“The Bahamas is one example: it already has a CBDC, called the sand dollar. More significantly, China is now racing to create a digital renminbi, sparking US angst about competitive threats to the dollar. Which might explain why the Fed has suddenly teamed up with MIT. This may not be as thrilling as a Musk tweet. But the key point is that if such initiatives eventually fly, they could displace some of the rationale for private sector crypto projects. The would-be disintermediators of fiat currency might thus be disintermediated themselves. If so, that would be distinctly ironic. Bitcoin investors should watch Beijing — and Boston.”
In the FT Gillian Tett writes, “what the Fed and others are now trying to do is a mild version of the “if you can’t beat ’em, join ’em” strategy: instead of ignoring bitcoin or Facebook’s experiments, they hope instead to harness some of the ideas behind such innovations as blockchain ledgers on their own terms. Or, if you like, out-crypto the crypto kids”

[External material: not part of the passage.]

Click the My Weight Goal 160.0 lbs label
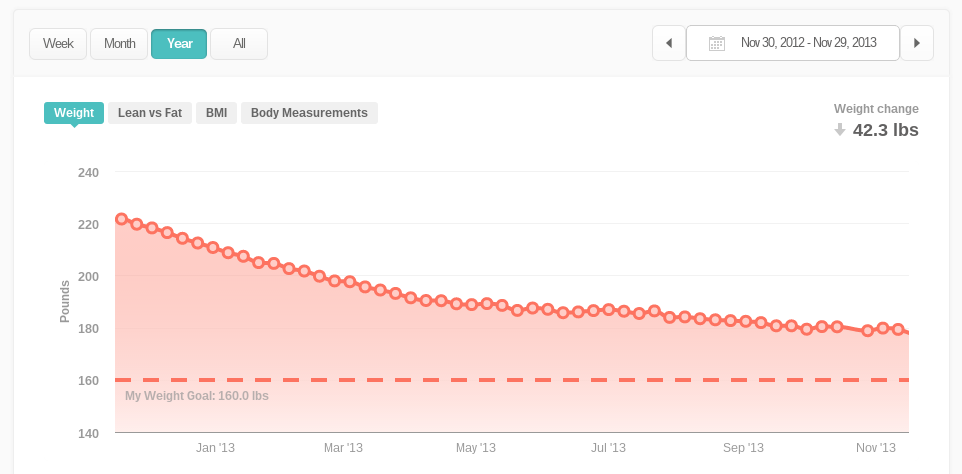[197, 396]
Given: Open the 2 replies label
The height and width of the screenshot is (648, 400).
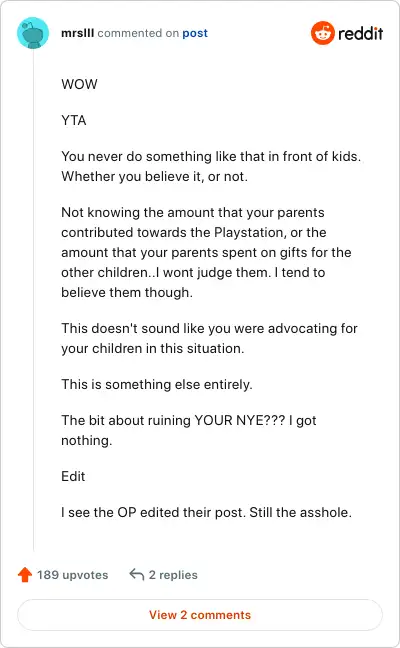Looking at the screenshot, I should [173, 575].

At present these are early-stage ideas and developments. And they will have consequences if they get traction. It will be interesting to watch developments in what could be described as the ‘wild west’ of crypto development. It’s really hard to predict what will happen, other than accepting that change is coming.
What is a CBDC? CBDC is a high-security digital instrument; like paper bank notes, it is a means of payment, a unit of account, and a store of value. And like paper currency, each unit is uniquely identifiable to prevent counterfeit. Digital fiat currency is part of the base money supply, together with other forms of the currency.